◆ TO BE DONE ◆
Lay out the lines below as a Markdown table with the columns Row and Line, numbering each row and skipping any blank lines. Leave the pictures out of the table.

Entries on where items appear:
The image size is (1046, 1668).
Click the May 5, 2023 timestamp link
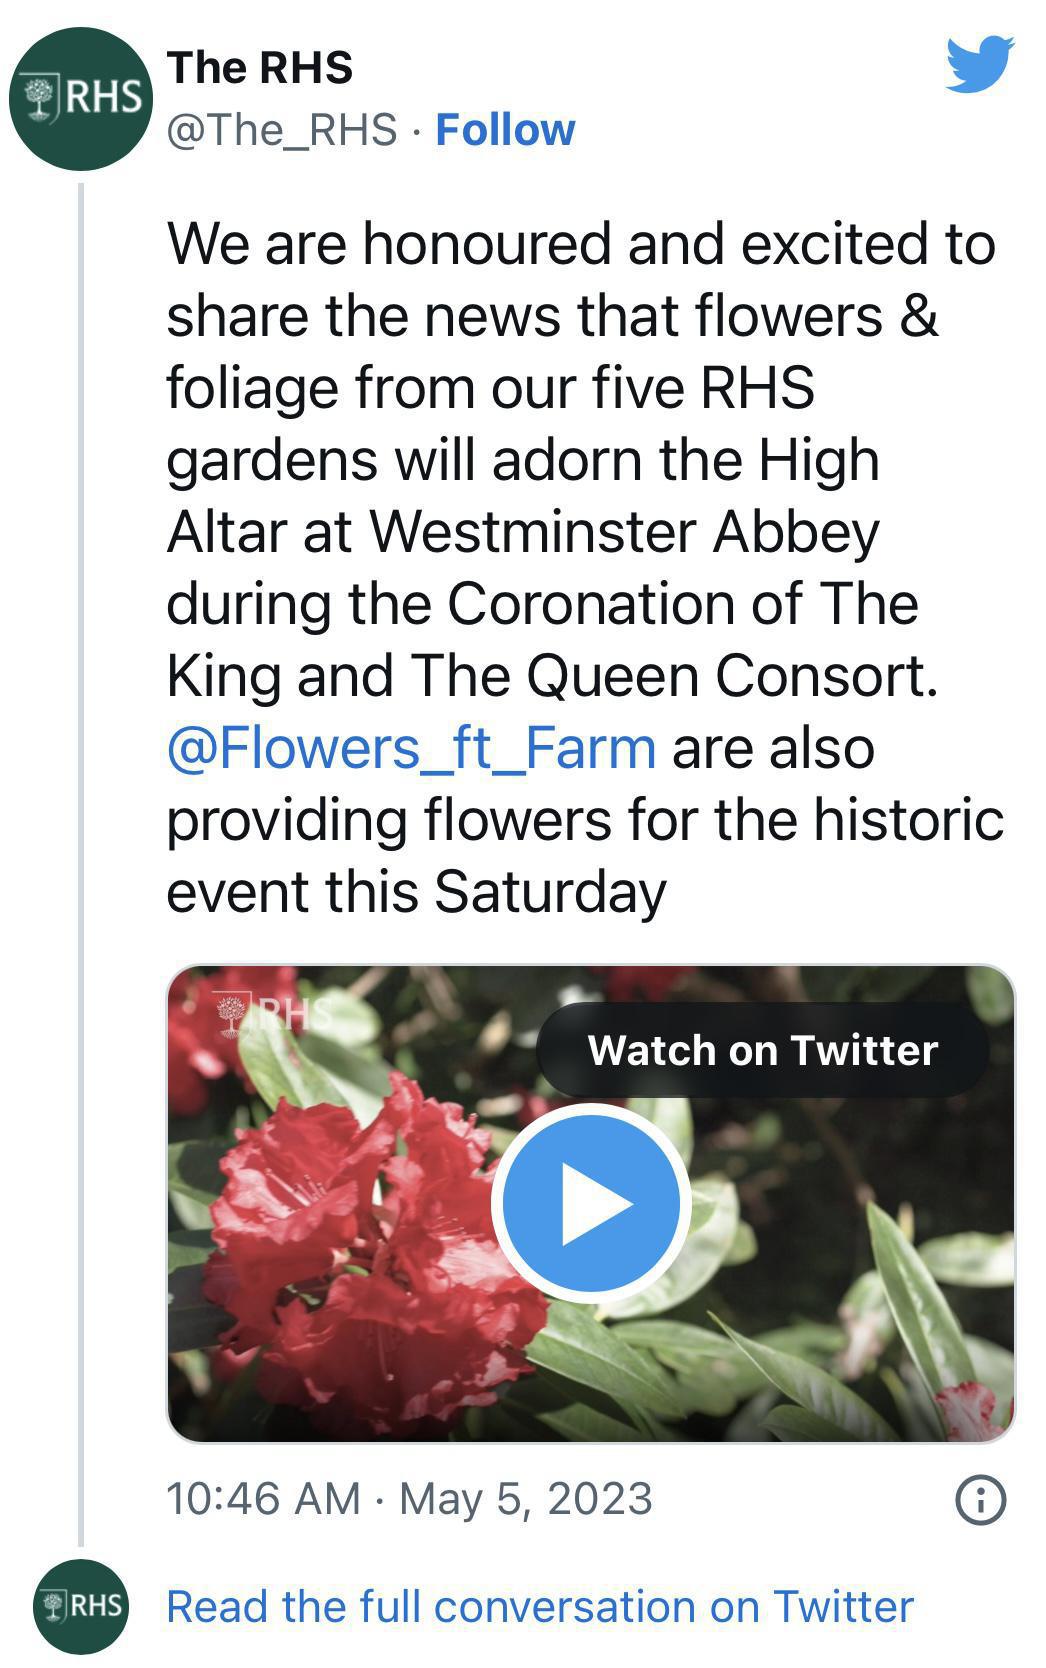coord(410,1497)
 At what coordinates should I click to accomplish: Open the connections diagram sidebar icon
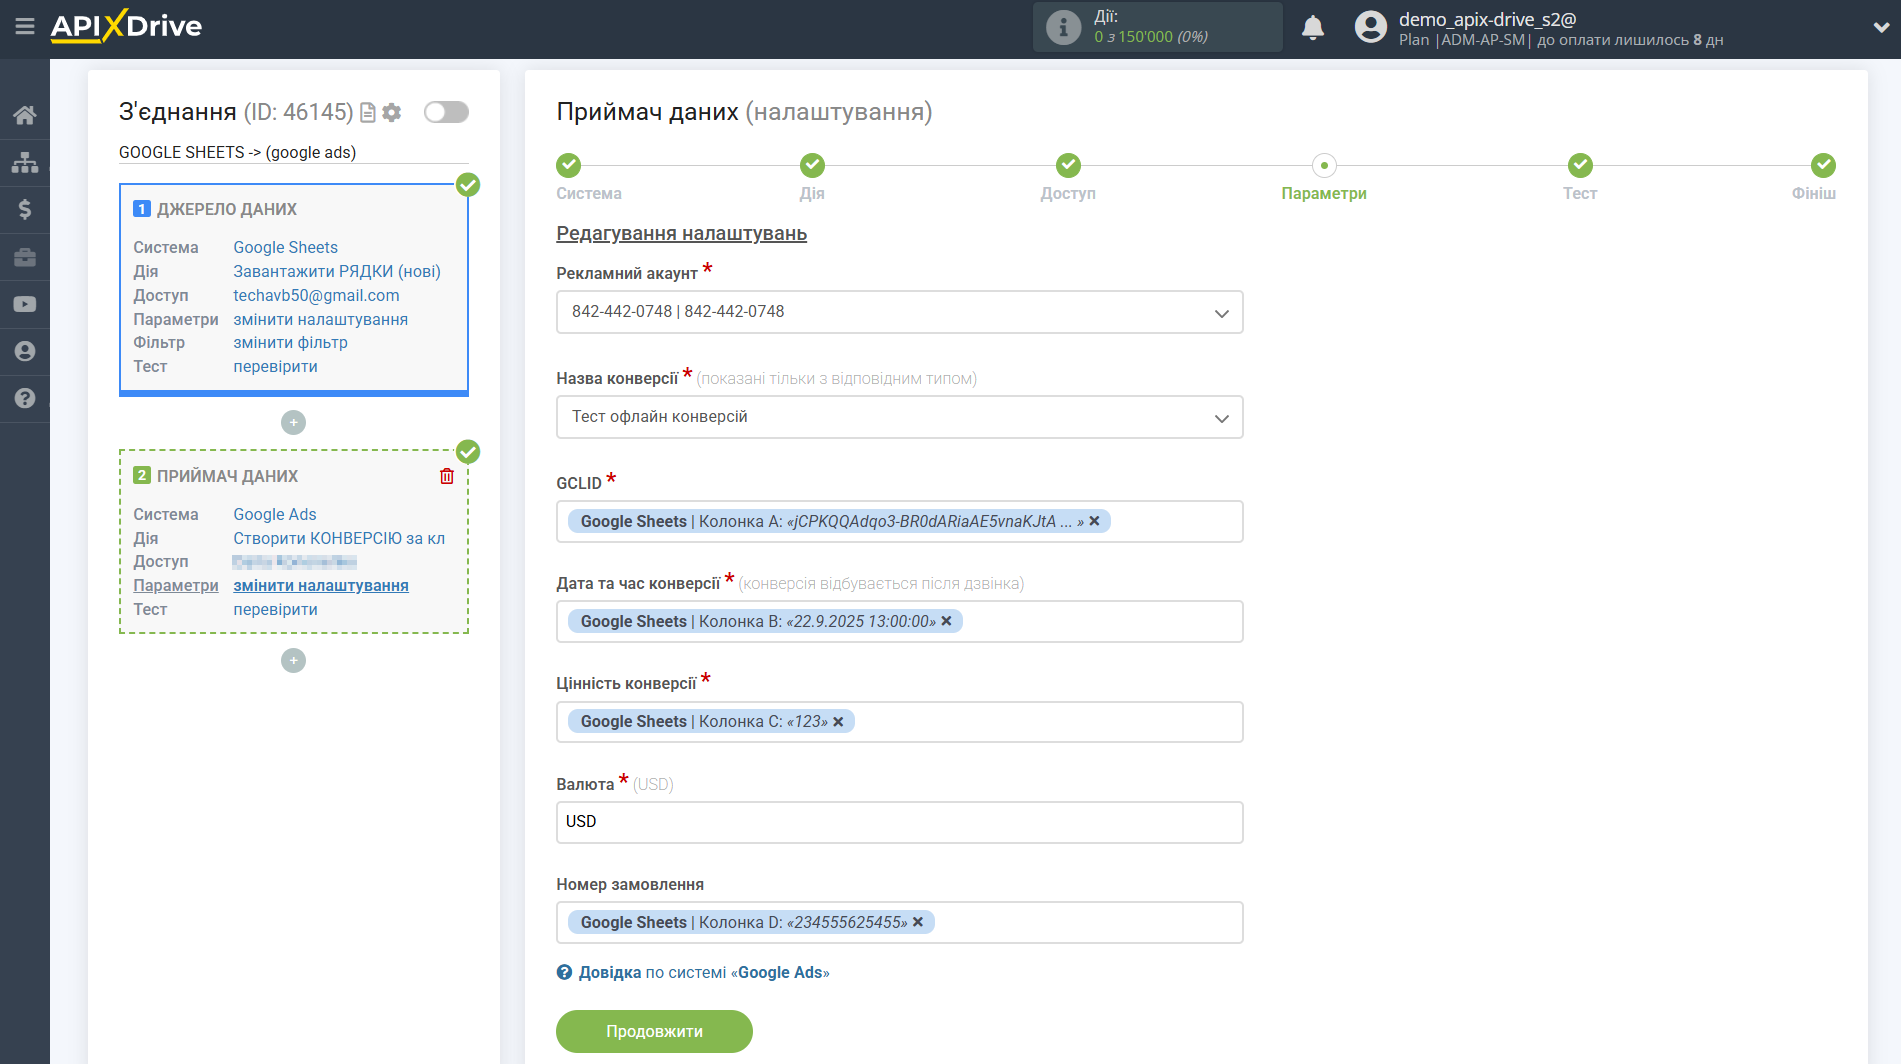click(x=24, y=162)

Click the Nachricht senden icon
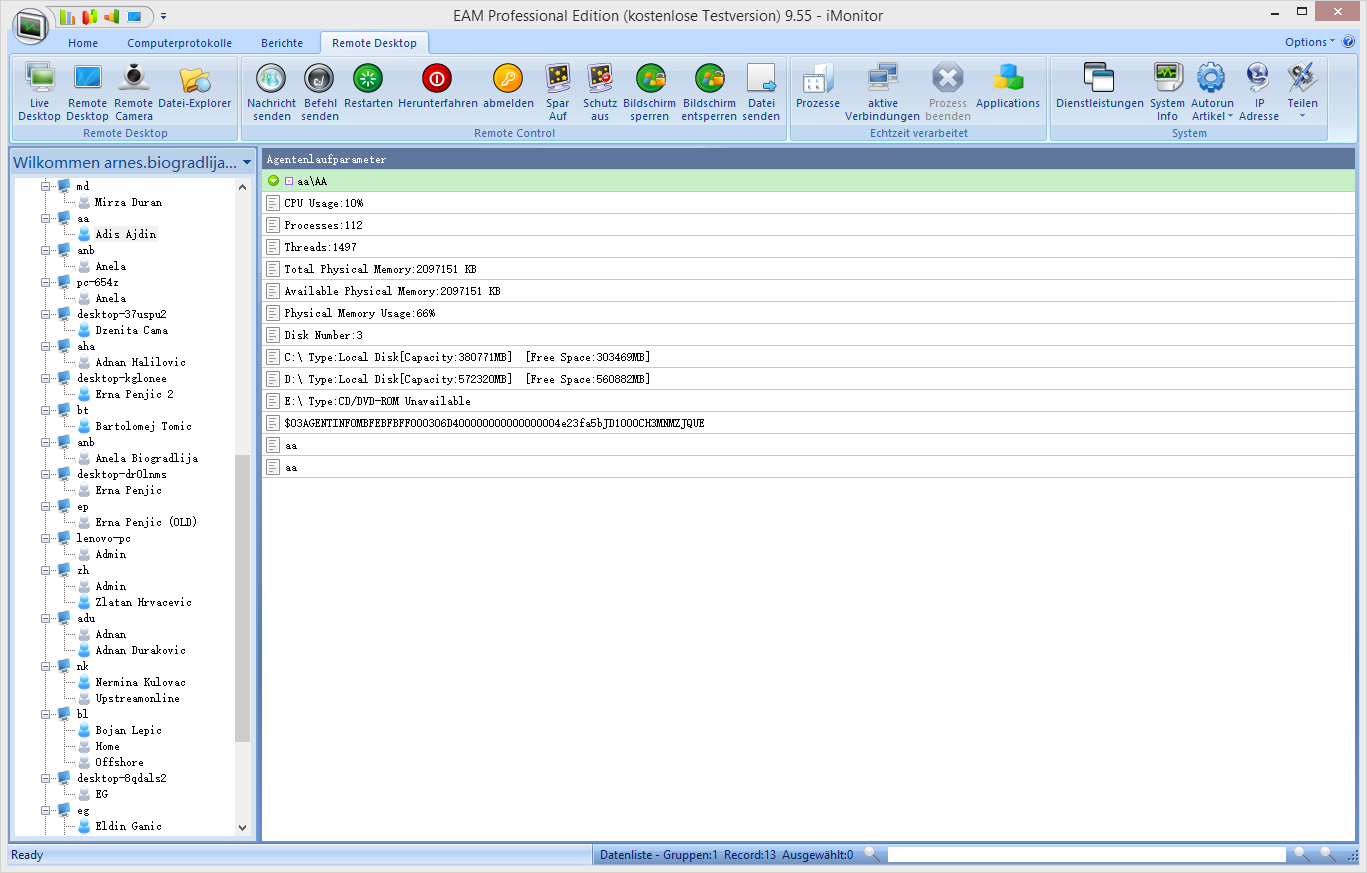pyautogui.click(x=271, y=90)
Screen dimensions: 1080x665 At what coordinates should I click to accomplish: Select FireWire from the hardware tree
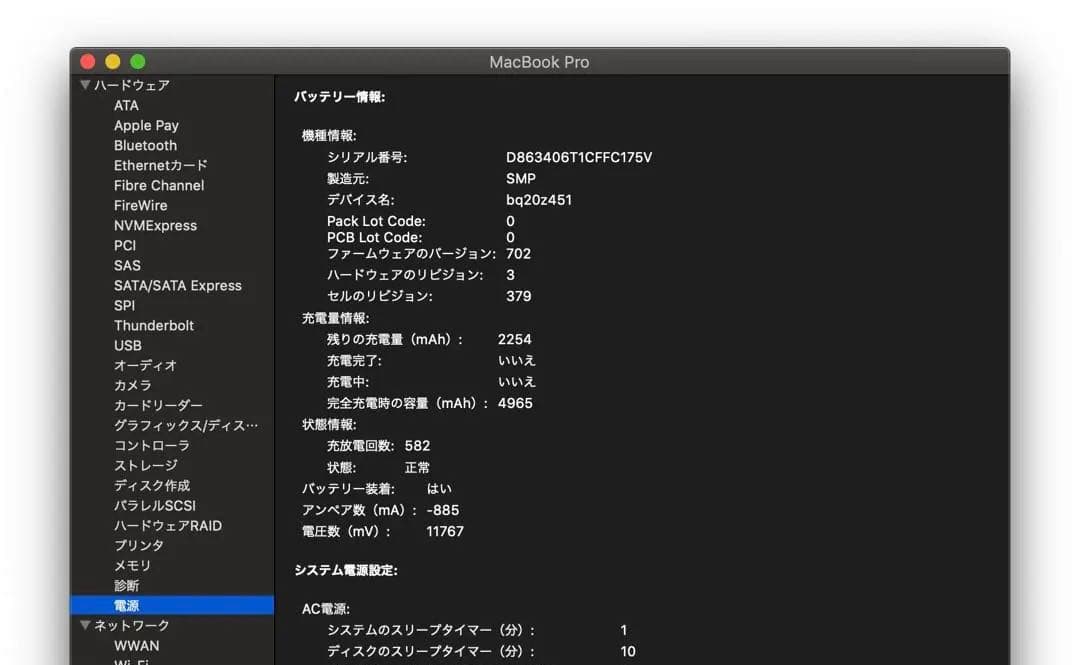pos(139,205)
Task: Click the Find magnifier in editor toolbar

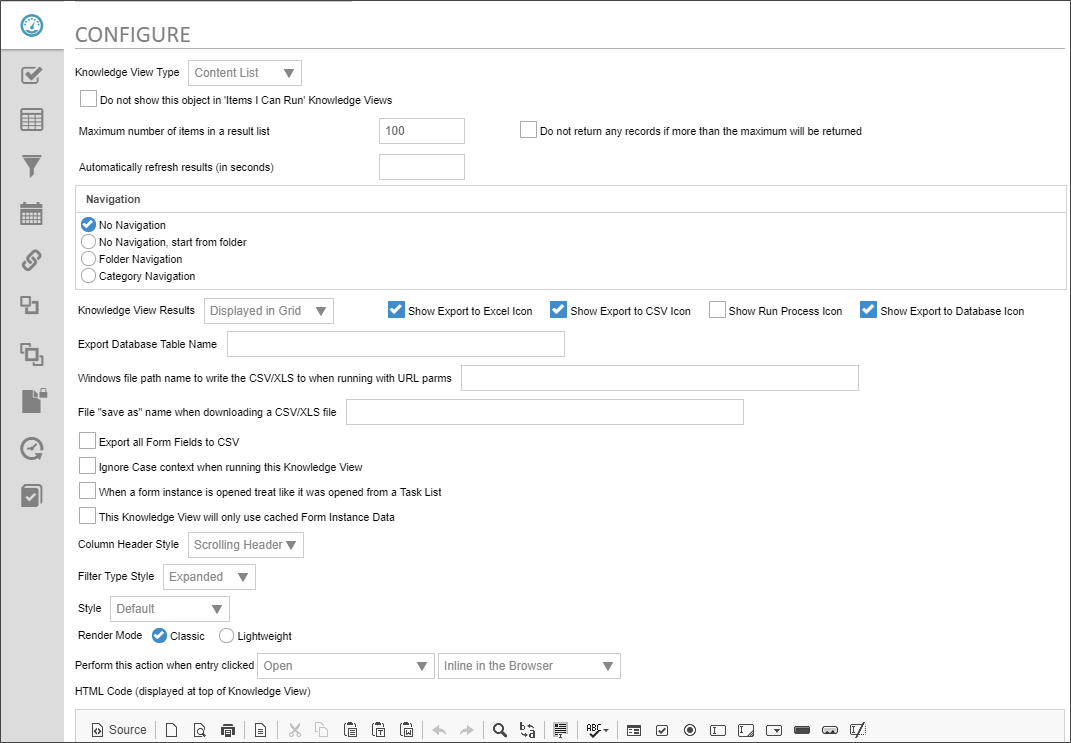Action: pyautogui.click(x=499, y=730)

◆ EXERCISE SOLUTION ◆
| Row | Line |
|---|---|
| 1 | The image size is (1046, 1668). |
| 2 | Click the May 5, 2023 timestamp link |
| 3 | coord(410,1497) |
| 4 |  At what coordinates should I click to accomplish: Open the connections diagram sidebar icon |
| 5 | click(x=24, y=162) |
| 6 | Click the Nachricht senden icon |
| 7 | pyautogui.click(x=271, y=90) |
| 8 | Screen dimensions: 1080x665 At what coordinates should I click to accomplish: Select FireWire from the hardware tree |
| 9 | pos(139,205) |
| 10 | Task: Click the Find magnifier in editor toolbar |
| 11 | Action: pyautogui.click(x=499, y=730) |